Though the idea sounds too good to be true, cash-strapped students can rejoice in the establishment of the University of the People (UoP), the world’s first tuition-free online academic institution. Founded in May 2009, the UoP is the brainchild of educational entrepreneur Shai Reshef and is run in conjunction with the United Nations Global Alliance for Information and Communication Technology and Development (GAID).
The premise behind the University of the People is that education should be free — meaning that information is the right of all individuals. In particular, Reshef’s vision is for UoP to offer all students equitable access to higher education despite the disparities in their location, finances, gender, culture or race. Though students do have to pay application and examination processing fees (between $15 to $50 and $10 to $100, respectively), these expenditures are nominal and one-time-only. Subsequently, students are not charged for taking classes through the UoP or using its course materials.
The idea behind an open path to educational opportunities and resources is not a new one. In fact, numerous universities have gone so far as to offer free course lectures for download on iTunes, a novel concept pioneered by Stanford University. However, none have made their course offerings accessible to the extent that UoP has (a reality made possible by the university’s donation-funded budget, with Reshef’s gift of $1 million being the largest gift thus far).
Which begs the question: how will the UoP service its students on a relatively limited budget? Reshef’s solution is both simple and innovative in its reasoning: use technology. For instance, Reshef is utilizing the course management system Moodle, open educational resources and social networking as the university’s model. On another level, peer-to-peer learning will also factor in immensely to ensure that students receive personalized attention.
No matter how many students seek entrance into the university, though, the UoPs limited course offerings constrain the number of students the school can accommodate.

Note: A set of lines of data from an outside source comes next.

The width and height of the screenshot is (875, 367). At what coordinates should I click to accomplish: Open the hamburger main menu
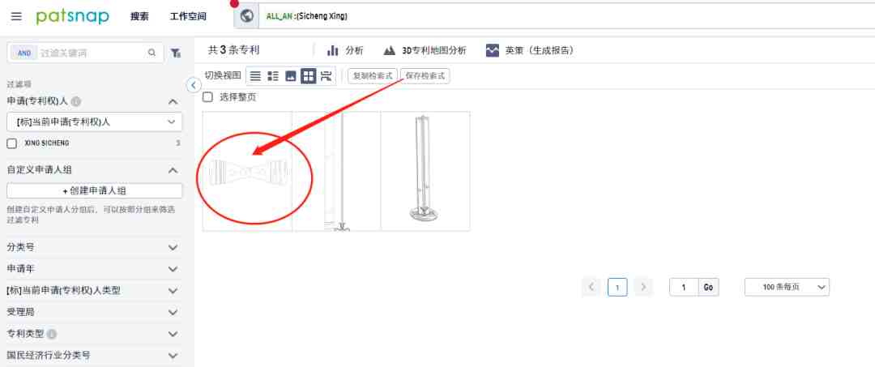pos(16,16)
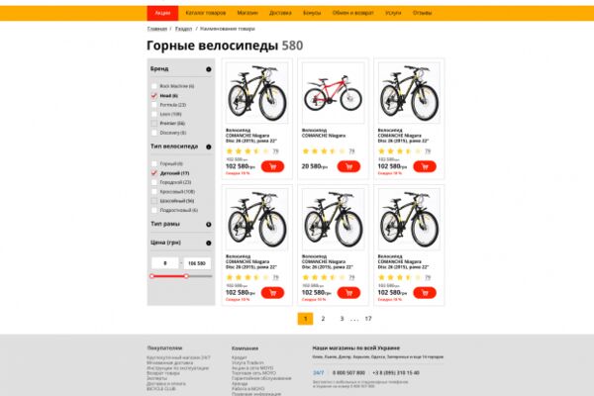Add first bottom-row bicycle to cart

tap(272, 293)
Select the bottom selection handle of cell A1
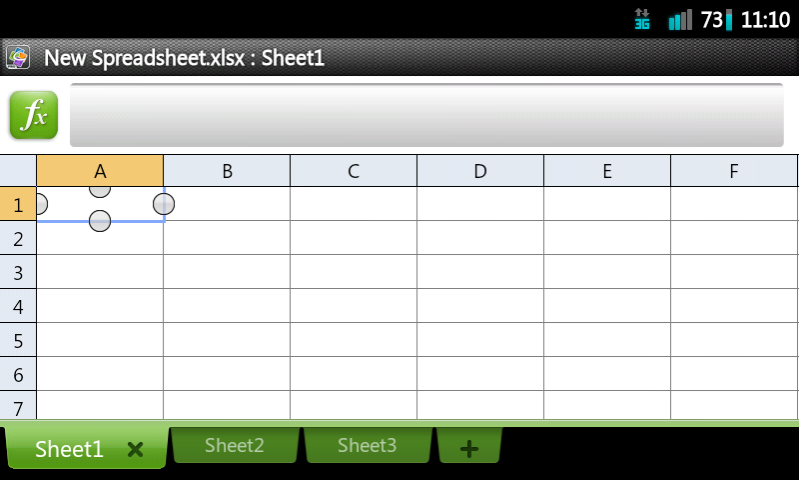 (x=100, y=221)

UoP currently only offers two fully operational programs in computer science and business administration. But don’t fret; the university’s selection of programs is slated to expand substantially once enrollment numbers pick up.
So far, UoP has accepted 450 students from 87 countries around the globe. In the long term, the university’s sustainability is contingent upon the year-to-year enrollment of 15,000 students — a realistic number considering that the school is recruiting worldwide.
But just because the education is free doesn’t mean that it is being administrated by second-rate academics. UoP’s administrative staff boasts a big name lineup: Provost Dr. Harris Cohen of Columbia University, Department of Computer Science Chair D. Alexander Tuzhilin of NYU, Department of Business Administration Chair Dr. Russell S. Winer of NYU, and Associate Dean of General Studies Dr. Ruth Yakir of Kibbutzim College.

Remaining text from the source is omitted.